En proposant de refonder le contrat de sous-traitance, Jean-Claude Monier, Président du Centre national de la sous-traitance interrogé par l’Usine Nouvelle, offre une occasion de rétablir la confiance dans les filières. Sa proposition de mettre en place un contrat plus contraignant permettra d’actionner deux mécanismes favorisant la confiance : en consolidant le lien entre le sous-traitant et équilibrant le rapport de force.
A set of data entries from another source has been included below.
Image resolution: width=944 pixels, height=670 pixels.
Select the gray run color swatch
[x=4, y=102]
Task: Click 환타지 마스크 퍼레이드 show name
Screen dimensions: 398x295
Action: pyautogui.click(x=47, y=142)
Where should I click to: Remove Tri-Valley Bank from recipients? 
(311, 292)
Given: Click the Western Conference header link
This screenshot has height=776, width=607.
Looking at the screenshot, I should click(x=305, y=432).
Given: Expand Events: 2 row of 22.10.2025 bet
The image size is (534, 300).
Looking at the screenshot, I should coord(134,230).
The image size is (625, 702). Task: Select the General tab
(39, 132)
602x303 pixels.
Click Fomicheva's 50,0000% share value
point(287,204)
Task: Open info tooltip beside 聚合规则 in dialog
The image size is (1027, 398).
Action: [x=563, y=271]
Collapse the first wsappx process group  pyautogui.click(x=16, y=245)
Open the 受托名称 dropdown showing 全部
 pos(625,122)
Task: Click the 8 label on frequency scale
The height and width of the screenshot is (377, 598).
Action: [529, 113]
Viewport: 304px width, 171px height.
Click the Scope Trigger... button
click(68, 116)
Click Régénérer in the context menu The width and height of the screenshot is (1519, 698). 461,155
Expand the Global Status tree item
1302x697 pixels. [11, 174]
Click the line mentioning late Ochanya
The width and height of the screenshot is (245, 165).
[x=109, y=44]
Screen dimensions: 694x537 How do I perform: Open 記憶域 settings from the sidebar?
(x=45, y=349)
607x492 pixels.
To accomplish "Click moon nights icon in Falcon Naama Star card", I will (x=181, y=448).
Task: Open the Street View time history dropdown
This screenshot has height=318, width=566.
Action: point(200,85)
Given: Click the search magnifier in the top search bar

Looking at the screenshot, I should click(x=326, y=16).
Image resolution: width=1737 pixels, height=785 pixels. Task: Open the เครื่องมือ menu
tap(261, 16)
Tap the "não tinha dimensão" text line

L’appel aux contrats pour encadrer une relation d’affaires repose en effet sur un manque de confiance entre les entreprises contractantes. Le contrat est mis en place pour protéger chacune des parties contre l’opportunisme potentiel de l’autre ; il doit permettre de limiter les volontés de l’un de s’approprier les efforts de l’autre sans contrepartie ou de de mettre fin à la relation unilatéralement. En offrant la possibilité à une entreprise de sanctionner la non-exécution par l’autre de son engagement, le contrat permet d’établir un certain degré de confiance entre les entreprises en affaires (Gulati 1995) : une confiance fondée sur la dissuasion.

Par ailleurs, il a été démontré que le déséquilibre dans l’engagement de 2 entreprises en affaires favorise la mise en place de contrats déséquilibrés (notamment à travers l’imposition de ses propres standards à l’autre, comme des CGA particulièrement contraignantes). Et ces déséquilibres qui s’autonourrissent sont des terreaux pour l’attentisme et les conflits. L’entreprise la plus faible a ainsi tendance à compenser sa faiblesse en cherchant regagner des marges de manœuvre… ce qui peut parfois aller jusqu’à la mise en place de stratégies de sabotage ou de défection !

Ce qui est proposé dans cet article amènera ainsi à renforcer les fondations d’une compétitivité à rebâtir.